本文抜粋:
"""

一方で、優秀な人材確保は、中小企業の成長と将来展望において非常に重要な要素です。優れた人材を確保することは、新しいスキルと知識を取り入れることです。変化する社会的ニーズを柔軟にとらえるためにも、特に若い人材を採用することは、持続可能な成長を実現する基盤となります。
時代の変化は、新しいビジネスチャンスでもあります。いま、中小企業は業績回復と未来への成長という、2つの課題を同時に考えなくてはいけない時代になっているのです。
中小企業人材確保のための奨学金返還支援事業とは
中小企業人材確保のための奨学金返還支援事業は、奨学金の貸与を受けている大学生等が都内中小企業等に技術者として就職した場合に、奨学金返還費用相当額の一部を3年間にわたって助成する事業です。中小企業等と東京都が、助成費用の1/2ずつを負担します。これは都内の中小企業等の、中核人材となりうる若者の確保と定着を支援することを目的とするものです。
登録した学生が登録企業へ就職し、1年以上継続して勤務すると、支給申請ができるようになります。
事業全体の流れについては、以下の図も参照してください。
出典:令和5年度奨学金返還支援事業 登録企業募集チラシ
対象となる中小企業等
対象となる企業は、以下のいずれかに該当する必要があります。
・本社または主たる事業所が東京都内にある中小企業等
・大学生等を東京都内の事業所等で勤務させることを条件に採用する中小企業等
中小企業人材確保のための奨学金返還支援事業の登録対象となる企業の主な要件は、以下の①~④です。

"""

取り組む課題:
奨学金返還支援事業に関する本文抜粋をもとに、次の問いに答えてください。
1. 奨学金返還費用相当額の一部は何年間にわたって助成されますか。
2. 助成費用はだれがどのような割合で負担しますか。
3. 支給申請ができるようになるのは、登録した学生がどうなったときですか。

元データ:
"""

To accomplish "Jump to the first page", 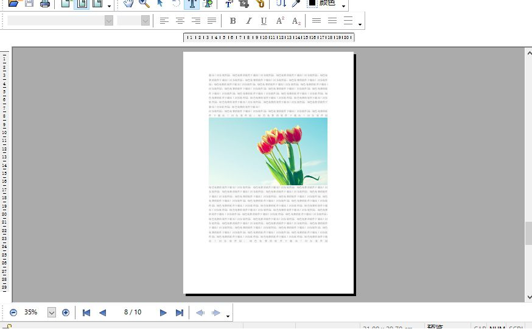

"""

解答:
1. 3年間にわたって助成されます。
2. 中小企業等と東京都が1/2ずつ負担します。
3. 登録企業へ就職し、1年以上継続して勤務したときです。